Und dieser nahm sie unwidersprochen hin. Ebenfalls die Arme vor der breiten Brust verschränkt lehnte der Zweite General gegen eine der massiven Marmorsäulen und wartete ab. Ungewöhnlich für das blaue Langohr, das sonst jede angespannte Situation schnellstmöglich zu entspannen suchte. Forschend maß Cay auch den Sibulek mit Blicken, konnte aber keine offensichtlichen Anzeichen eines Zweikampfes entdecken. Lediglich die blaue Hautfarbe des zweiten Heerführers schien etwas heller zu sein als sonst und die glanzlosen Augen blickten müde drein. Außerdem wirkte er seltsam verkrampft. Dann fiel Cay die Körperhaltung des Sibulek auf. Offenbar lehnte dieser nicht einfach nur an der Säule, sie schien ihn vielmehr zu stützen. Das Langohr musste also ebenfalls einiges abbekommen haben, obgleich es offenbar verstanden hatte, verräterische Spuren sorgfältig unter seiner Ratskleidung zu verbergen. Cay schmunzelte amüsiert. Man konnte den Anschein gewinnen, die beiden Schwertbrüder hätten sich nicht nur aus einer Laune heraus geprügelt, sondern waren in einen ernsthaften Streit geraten, hatten vielleicht sogar zu ihren Waffen gegriffen. Ob das der Grund dafür war, dass Cru ebenso wenig Yos Gesellschaft suchte, wie dieser sie wollte?
Erneut fragte der Anführer der Grünen Nebel sich, wie man so kampfeslustig oder eben auch dämlich sein konnte, sich noch am Abend der Rückkehr aus einem kräfte- und nervenzehrenden Krieg bei der erstbesten Gelegenheit mit einem ebenbürtigen Gegner anzulegen. Noch dazu mit dem eigenen, angeblich besten Freund und Gefährten. Ein Gedanke, der einfach nicht in seinen Kopf wollte. Noch dazu, da ihm kein annähernd plausibler Grund dafür einfallen wollte. Abgesehen von der Tatsache, dass der Blässling gemeinhin keinen besonderen Anlass brauchte, um gewalttätig zu werden.

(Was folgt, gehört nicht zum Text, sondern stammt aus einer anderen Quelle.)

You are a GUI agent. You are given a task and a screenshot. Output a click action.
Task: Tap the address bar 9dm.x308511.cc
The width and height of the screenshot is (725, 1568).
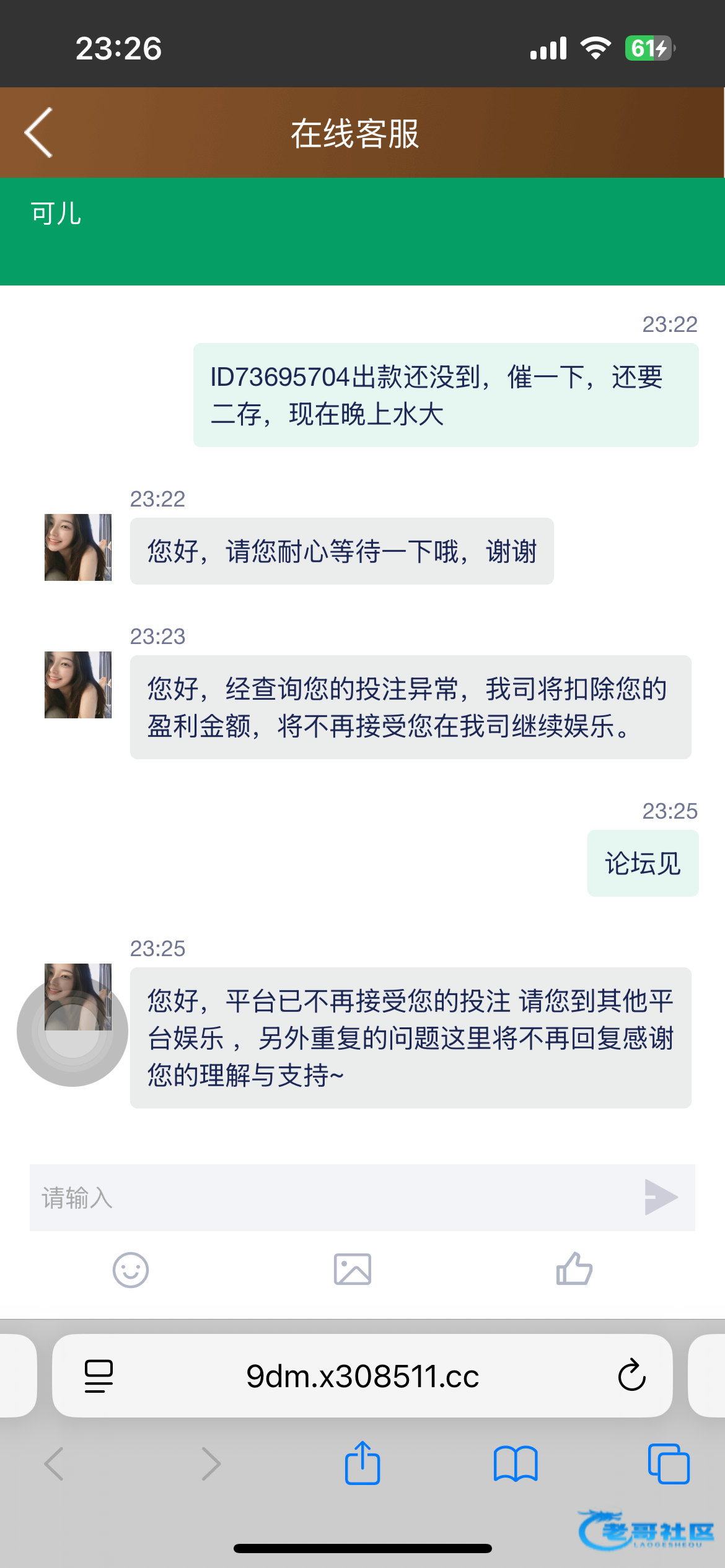click(x=362, y=1376)
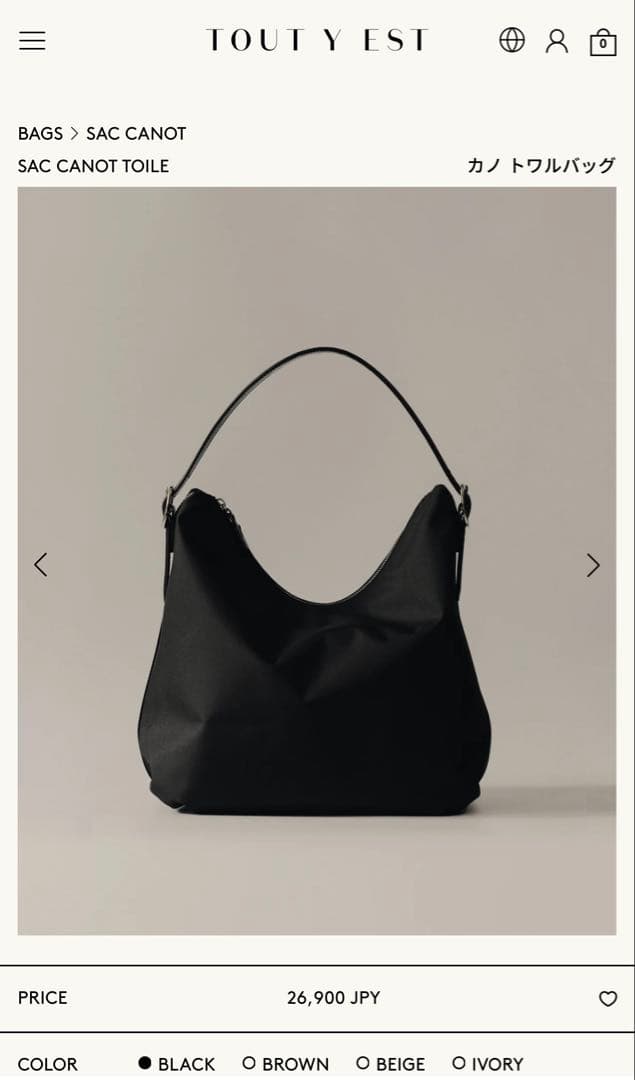Pick the IVORY color option
The height and width of the screenshot is (1080, 635).
pyautogui.click(x=488, y=1064)

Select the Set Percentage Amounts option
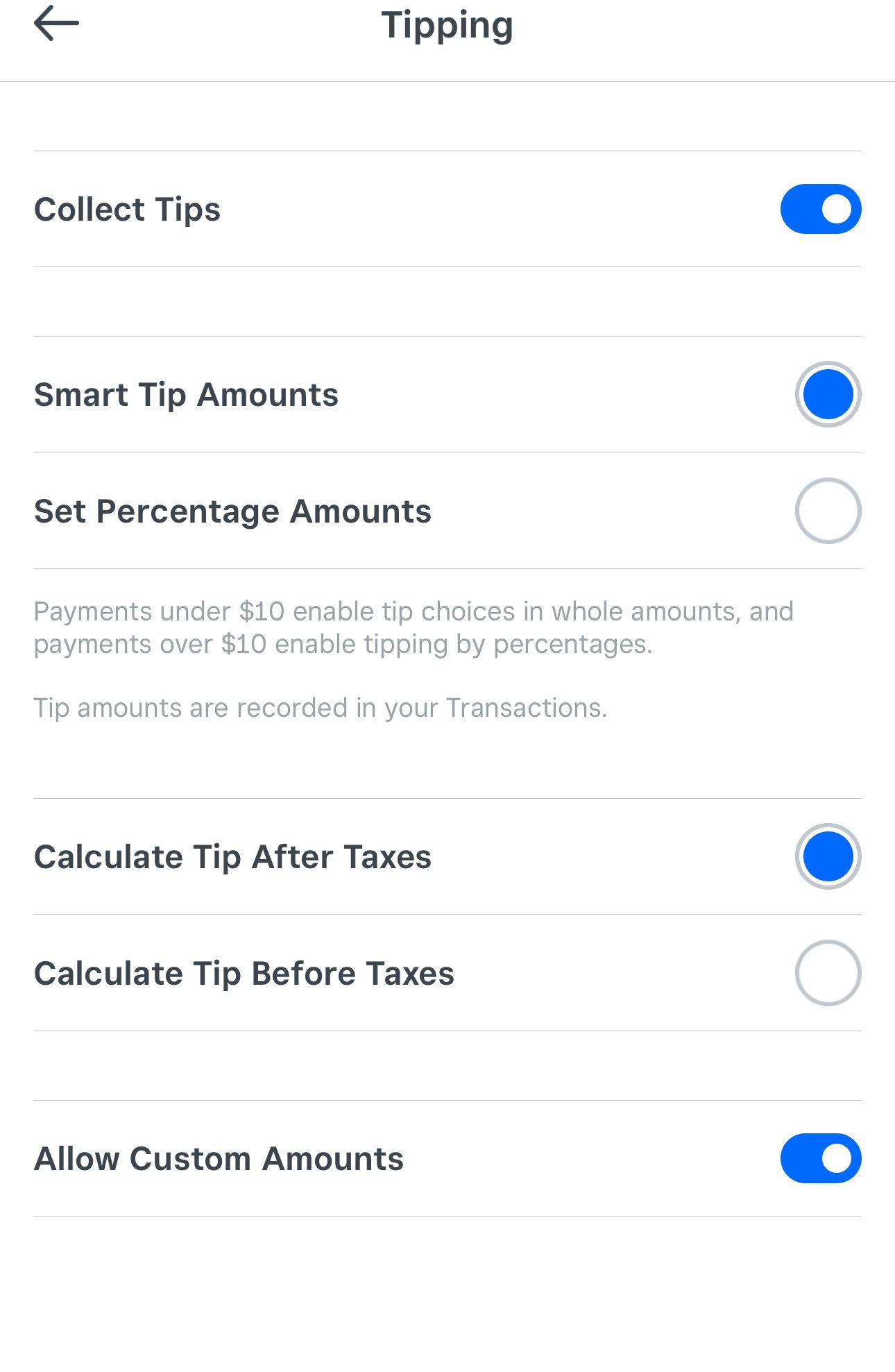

Misstrauisch blickte Cay immer wieder zwischen den beiden anderen Heermeistern hin und her, da fiel es ihm plötzlich wie Schuppen von den Augen. Cru stand genau in Yos Fluchtweg! Das also hielt ihn hier. Wollte er aus dem Saal fliehen, musste der Anführer des Roten Mondes entweder direkt an dem Sibulek vorbei oder sich die Blöße geben und einen riesigen Bogen um diesen herumlaufen, um zur Saaltür zu gelangen. Und offenbar brachte der Stolz des Bleichlings keines von beidem fertig. Daher die hilflose Reaktion vorhin. Cay musste sich sehr am Riemen reißen, um nicht laut aufzulachen, und kam daher nicht umhin, dem zweiten Heermeister ein breites Grinsen zu schenken, als dieser nun seinerseits skeptisch zu ihm blickte.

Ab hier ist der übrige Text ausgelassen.